Somewhere in the desert in north-eastern Sudan, not far from the Nile River, according to a rather ambitious new analysis by researchers at the University of Oxford's Big Data Institute, is likely the ancestral home of all humans living today.
"Basically, we reconstructed the genomes of our ancestors and used them to form an extensive network of relationships," explained Dr. Anthony Wilder Wohns, lead author of the study published in Science, quoted from IFL Science.
"We can then estimate when and where these ancestors lived," said Wohns.
"We have basically built a big family tree, a pedigree for all of humanity," said evolutionary geneticist and lead author of the study Dr Yan Wong.
"This genealogy allows us to see how each person's genetic sequence relates to one another, across all points of the genome," he continued.
Using data from eight different human genome databases, the researchers were able to create a network of nearly 27 million ancestors. The samples came from not only modern humans, but also ancient humans who lived around the world between thousands and hundreds of thousands of years ago.
State-of-the-art algorithms are used to scan the data for patterns of genetic variation and predict where a common ancestor will appear in the family tree to explain them.
"Research modeling history produces all the genetic variation that we find in humans today, exactly as we can," explains Wong.
The result is a compelling visual representation of human movements and migrations throughout history. But the researchers weren't done here. As more data becomes available, they intend to continue to add to and improve this genealogy map. Thanks to the efficiency of their method, they still have room for millions of additional genomic samples.

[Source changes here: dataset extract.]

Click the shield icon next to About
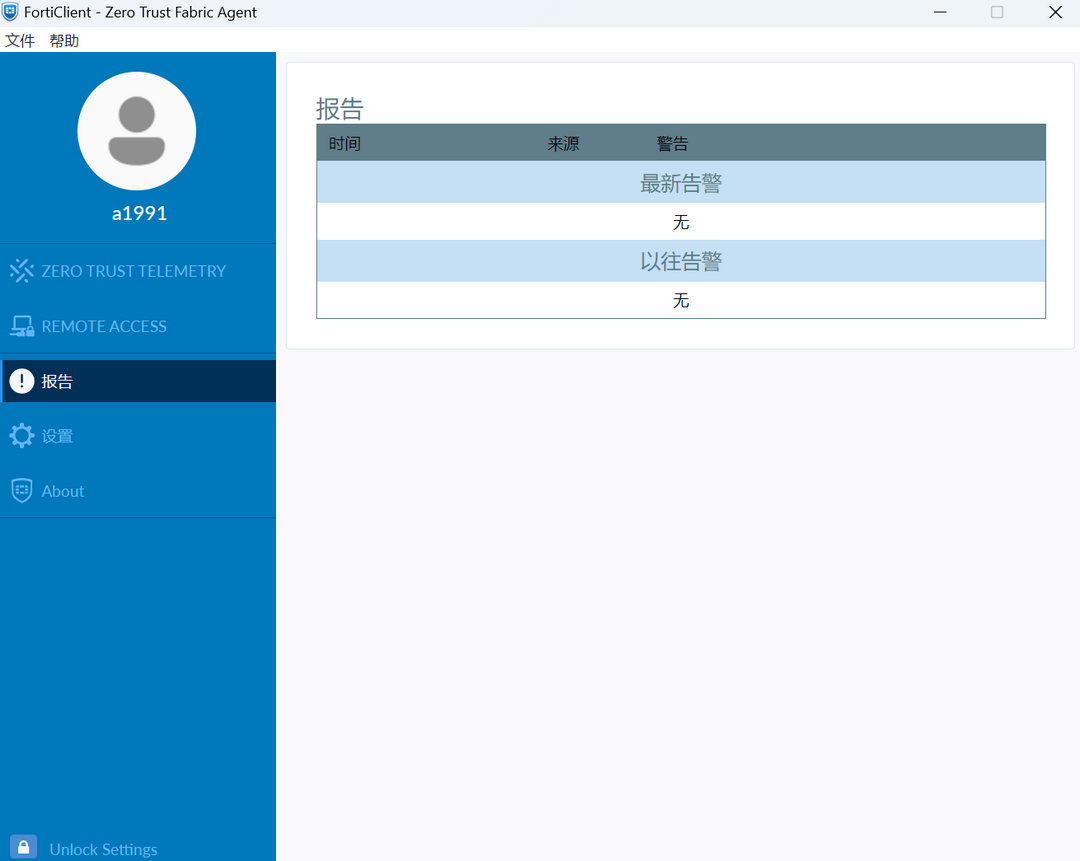Screen dimensions: 1080x861 [21, 490]
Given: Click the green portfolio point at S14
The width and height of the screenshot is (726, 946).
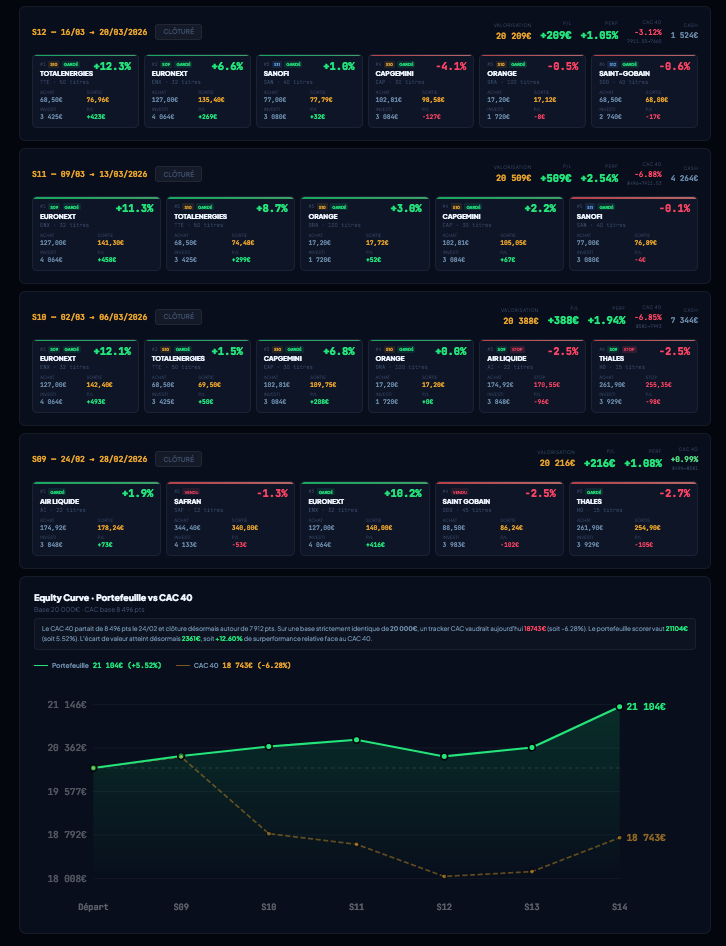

"This research lays the foundation for the next generation of DNA sequencing," said Wong. "As the quality of the genome sequences from modern and ancient DNA samples improves, genealogical trees will become more accurate and eventually we will be able to produce one unified map that describes the ancestry of all the human genetic variation we see today," he explained.
And if that wasn't ambitious enough, according to Wohns, the research team could go even further.
"Although humans are the focus of this research, the methods used apply to most living things, from orangutans to bacteria," he said.
"This could be very useful in medical genetics, in separating the true associations between genetic regions and disease from the 'false' relationships that arise from our shared ancestral history," he concluded.